52 broadcasters shut down for failure to pay licence renewal fees
On 19th August 2022, the NBC revoked the operation licences of 52 broadcast stations for failure to pay the licence fees. The 52 were given 24 hours to halt their operations. NBC Director General Balarabe Shehu Ilelah further stated that they had already asked, in May 2022, the affected broadcast stations, via publication in dailies, to renew their licences and pay their debt in within two weeks to avoid having their licences revoked and frequencies withdrawn. Media freedom organisations criticised the NBC decision, with the Nigeria Union of Journalists (NUJ) calling it “ill-timed” and “reckless”. The Nigerian Guild of Editors (NGE) and the Socio-Economic Rights and Accountability Project (SERAP) initiated a lawsuit against President Buhari and the NBC for “the arbitrary use of the NBC Act and broadcasting code to threaten, revoke and shut down” over 50 broadcast stations. On 29th August 2022, a Federal High Court granted the complainants an order of interim injunction, temporarily halting the NBC’s move to shut down the broadcast stations. A further hearing is to take place on 9th September 2022.

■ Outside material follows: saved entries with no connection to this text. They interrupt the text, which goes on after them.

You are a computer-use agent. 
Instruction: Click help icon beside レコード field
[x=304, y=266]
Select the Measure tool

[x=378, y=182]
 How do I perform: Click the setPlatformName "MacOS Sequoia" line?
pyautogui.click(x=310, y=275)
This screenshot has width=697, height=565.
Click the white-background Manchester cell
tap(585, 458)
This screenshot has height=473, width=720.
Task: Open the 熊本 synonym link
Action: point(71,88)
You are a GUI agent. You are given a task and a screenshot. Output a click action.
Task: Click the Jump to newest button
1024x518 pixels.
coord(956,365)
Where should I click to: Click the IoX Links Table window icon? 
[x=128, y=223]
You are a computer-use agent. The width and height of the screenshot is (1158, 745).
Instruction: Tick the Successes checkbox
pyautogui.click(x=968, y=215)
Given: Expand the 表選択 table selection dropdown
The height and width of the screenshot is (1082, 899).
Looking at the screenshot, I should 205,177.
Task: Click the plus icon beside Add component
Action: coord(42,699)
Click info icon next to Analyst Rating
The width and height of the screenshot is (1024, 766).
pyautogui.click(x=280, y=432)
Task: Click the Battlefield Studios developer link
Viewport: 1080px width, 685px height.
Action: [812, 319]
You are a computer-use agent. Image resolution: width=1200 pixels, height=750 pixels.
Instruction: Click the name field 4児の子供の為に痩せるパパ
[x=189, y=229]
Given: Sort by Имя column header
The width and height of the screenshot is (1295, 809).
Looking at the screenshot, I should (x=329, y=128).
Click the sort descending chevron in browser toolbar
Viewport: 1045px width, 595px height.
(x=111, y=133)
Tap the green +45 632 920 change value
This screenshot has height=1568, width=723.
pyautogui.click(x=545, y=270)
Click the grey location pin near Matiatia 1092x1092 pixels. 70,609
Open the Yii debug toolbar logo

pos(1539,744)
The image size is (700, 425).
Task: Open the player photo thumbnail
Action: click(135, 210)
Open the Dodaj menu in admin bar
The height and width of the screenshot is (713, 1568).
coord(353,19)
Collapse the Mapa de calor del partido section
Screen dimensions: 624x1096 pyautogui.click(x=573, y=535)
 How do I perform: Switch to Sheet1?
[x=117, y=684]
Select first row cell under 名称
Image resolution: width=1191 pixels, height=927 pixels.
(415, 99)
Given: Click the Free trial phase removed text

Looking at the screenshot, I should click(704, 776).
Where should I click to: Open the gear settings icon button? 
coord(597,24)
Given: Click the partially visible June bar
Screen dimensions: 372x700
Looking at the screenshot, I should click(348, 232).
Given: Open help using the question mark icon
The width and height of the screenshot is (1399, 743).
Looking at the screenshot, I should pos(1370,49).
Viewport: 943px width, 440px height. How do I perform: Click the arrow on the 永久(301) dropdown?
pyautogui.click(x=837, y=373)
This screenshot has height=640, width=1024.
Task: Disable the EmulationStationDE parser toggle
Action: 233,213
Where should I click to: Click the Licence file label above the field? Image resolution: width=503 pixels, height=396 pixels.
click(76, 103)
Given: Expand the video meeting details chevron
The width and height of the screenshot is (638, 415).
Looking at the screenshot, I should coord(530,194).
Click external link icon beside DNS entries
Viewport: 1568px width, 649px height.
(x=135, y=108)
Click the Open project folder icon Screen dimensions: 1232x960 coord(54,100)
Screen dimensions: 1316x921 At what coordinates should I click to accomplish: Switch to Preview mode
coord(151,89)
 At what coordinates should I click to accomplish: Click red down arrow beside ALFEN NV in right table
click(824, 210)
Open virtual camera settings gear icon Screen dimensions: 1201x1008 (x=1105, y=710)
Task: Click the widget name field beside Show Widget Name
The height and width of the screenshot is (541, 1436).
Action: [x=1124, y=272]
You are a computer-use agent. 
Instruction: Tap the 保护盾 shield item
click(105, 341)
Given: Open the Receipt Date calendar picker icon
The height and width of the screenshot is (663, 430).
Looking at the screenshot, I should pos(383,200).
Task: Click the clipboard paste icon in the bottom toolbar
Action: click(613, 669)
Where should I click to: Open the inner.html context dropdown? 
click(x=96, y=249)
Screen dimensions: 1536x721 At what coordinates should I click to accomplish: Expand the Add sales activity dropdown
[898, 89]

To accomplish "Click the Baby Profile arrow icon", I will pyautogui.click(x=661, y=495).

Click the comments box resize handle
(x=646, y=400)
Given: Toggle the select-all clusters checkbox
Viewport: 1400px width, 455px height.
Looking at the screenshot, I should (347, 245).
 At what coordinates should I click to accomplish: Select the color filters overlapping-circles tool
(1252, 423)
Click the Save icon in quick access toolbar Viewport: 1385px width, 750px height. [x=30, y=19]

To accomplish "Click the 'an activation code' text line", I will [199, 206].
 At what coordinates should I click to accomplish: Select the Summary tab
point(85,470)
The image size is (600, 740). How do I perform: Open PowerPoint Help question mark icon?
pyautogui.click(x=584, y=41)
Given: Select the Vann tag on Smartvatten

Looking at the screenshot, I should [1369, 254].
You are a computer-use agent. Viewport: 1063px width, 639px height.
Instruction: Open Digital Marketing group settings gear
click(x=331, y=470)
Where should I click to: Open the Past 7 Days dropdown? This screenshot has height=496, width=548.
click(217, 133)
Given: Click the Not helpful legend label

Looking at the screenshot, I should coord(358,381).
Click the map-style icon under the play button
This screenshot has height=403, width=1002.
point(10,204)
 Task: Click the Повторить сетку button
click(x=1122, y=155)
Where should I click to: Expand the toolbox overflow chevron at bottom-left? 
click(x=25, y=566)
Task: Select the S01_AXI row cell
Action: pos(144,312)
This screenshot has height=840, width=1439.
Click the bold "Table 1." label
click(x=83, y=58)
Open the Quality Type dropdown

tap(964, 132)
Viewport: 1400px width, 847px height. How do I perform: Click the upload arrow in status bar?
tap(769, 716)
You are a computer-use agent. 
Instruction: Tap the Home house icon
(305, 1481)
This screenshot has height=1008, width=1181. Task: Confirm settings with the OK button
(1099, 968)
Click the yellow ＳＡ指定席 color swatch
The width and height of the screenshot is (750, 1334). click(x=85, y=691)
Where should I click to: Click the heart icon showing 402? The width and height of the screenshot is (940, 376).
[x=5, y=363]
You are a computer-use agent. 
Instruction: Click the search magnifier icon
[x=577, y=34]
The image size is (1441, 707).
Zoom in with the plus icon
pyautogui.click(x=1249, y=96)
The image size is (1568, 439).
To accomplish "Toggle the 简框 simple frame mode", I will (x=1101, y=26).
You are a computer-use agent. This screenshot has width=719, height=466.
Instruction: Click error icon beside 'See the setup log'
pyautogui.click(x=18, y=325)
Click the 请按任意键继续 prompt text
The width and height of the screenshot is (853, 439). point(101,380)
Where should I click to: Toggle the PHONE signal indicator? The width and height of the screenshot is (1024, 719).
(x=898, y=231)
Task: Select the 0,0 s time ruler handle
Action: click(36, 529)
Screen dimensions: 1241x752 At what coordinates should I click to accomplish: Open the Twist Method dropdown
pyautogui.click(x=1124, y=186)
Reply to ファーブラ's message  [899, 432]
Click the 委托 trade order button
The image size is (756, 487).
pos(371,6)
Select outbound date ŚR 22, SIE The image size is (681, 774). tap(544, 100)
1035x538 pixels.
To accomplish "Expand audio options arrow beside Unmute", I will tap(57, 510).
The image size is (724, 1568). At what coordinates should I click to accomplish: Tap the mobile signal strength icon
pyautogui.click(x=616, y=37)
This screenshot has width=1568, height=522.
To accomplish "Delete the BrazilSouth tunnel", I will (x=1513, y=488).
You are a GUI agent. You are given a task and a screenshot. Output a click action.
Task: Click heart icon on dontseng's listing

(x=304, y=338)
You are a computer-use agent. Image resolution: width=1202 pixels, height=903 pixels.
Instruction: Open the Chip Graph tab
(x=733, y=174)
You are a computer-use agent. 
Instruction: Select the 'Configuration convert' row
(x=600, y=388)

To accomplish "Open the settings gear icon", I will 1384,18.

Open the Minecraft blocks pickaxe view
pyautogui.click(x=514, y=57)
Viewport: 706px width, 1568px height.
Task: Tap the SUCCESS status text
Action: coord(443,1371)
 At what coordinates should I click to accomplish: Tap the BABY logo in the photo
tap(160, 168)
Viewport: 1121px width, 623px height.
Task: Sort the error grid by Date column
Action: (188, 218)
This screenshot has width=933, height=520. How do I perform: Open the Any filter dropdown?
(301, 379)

Toba Adedeji, reporter with The Nation newspaper was shot by police while covering a protest in Osogbo, the capital city of Osun state in southwestern #Nigeria reports @TheMFWA: https://t.co/AcSnOeVnNs @globalfreemedia @forfreemedia— IFEX (@IFEX) June 4, 2022
Protest against police brutality dispersed with force
On 31st May 2022, police used excessive force to disperse a protest in Osogbo, Osun State. Protesters, mainly youth, gathered under the Olaiya bridge to denounce the killing of a young man, allegedly by a police officer. The protesters reportedly blocked roads while chanting protest songs and demanding justice for the young man who was killed. According to news reports, police arrived 30 minutes after the protest started and used tear gas and live ammunition to disperse the crowd. One journalist – Toba Adedeji of the newspaper The Nation – was shot in the thigh, and one protesters was injured. In protest against the police brutality during the protest, the Osun State chapter of the Nigeria Union of Journalists (NUJ) directed media to boycott police activities.